## Work instructions
Please reproduce the listing below word for word, starting with the line that contains "You are a GUI" and going on through the line that contains "Action: [x=1107, y=29]". Leave the pictures out.

┌──

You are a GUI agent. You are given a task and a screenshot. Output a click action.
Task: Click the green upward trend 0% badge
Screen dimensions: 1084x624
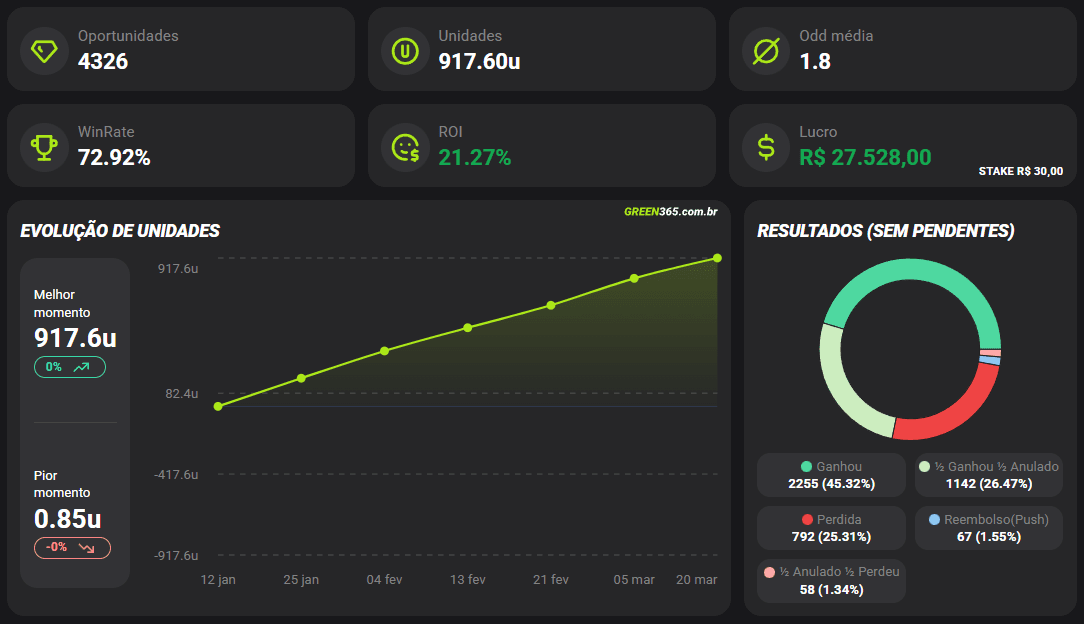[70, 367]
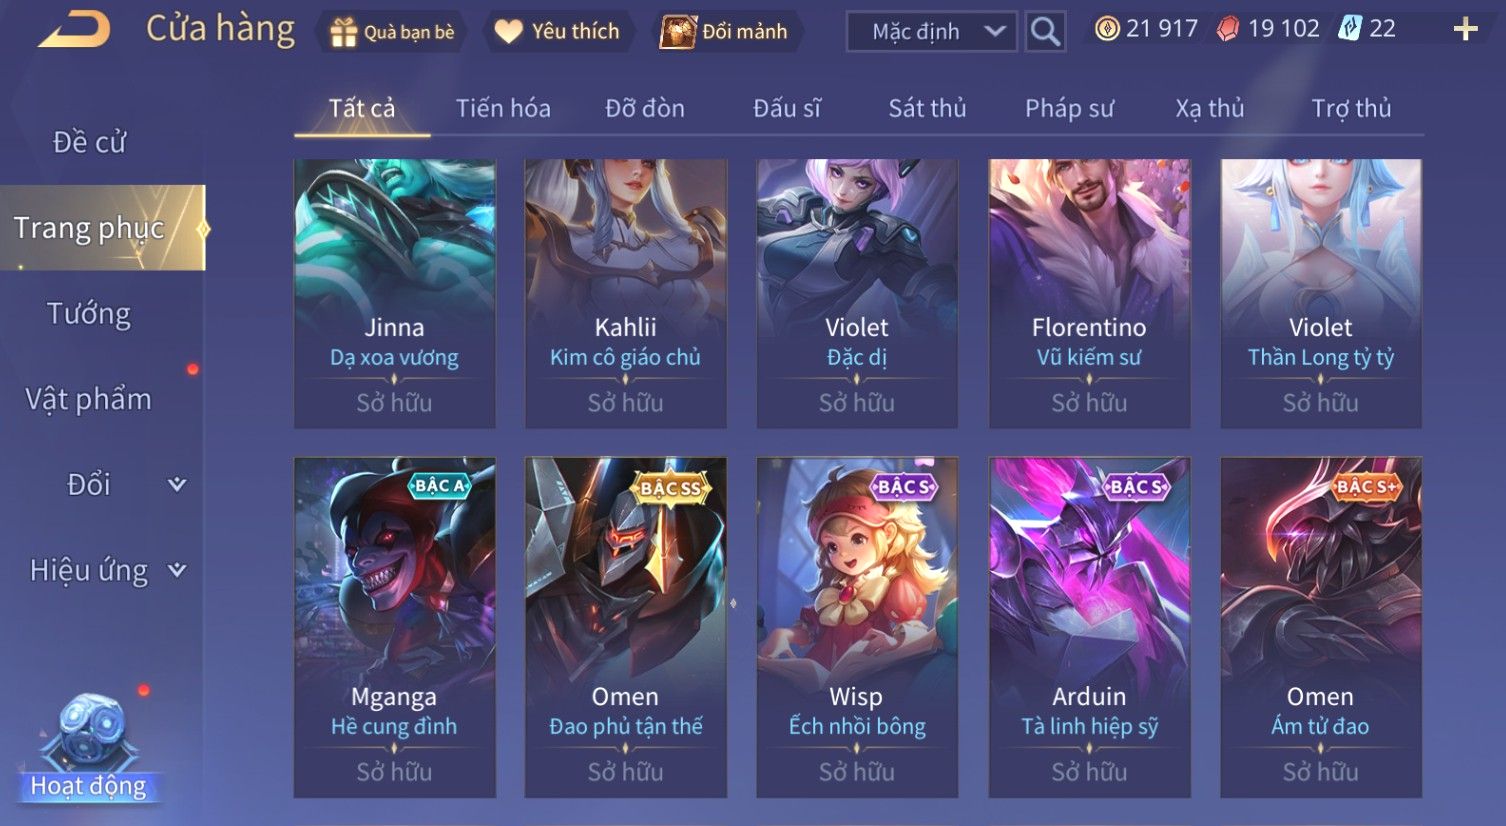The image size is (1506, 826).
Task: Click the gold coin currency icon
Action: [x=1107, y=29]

└──
┌──

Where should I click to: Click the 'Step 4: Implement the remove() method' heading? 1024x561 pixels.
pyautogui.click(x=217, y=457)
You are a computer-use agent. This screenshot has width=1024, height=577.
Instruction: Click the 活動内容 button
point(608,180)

└──

## Response below
You are a GUI agent. You are given a task and a screenshot. Output a click action.
Task: Click the green upward trend 0% badge
Screen dimensions: 1084x624
[70, 367]
The image size is (1506, 826).
Task: Click the gold coin currency icon
Action: [x=1107, y=29]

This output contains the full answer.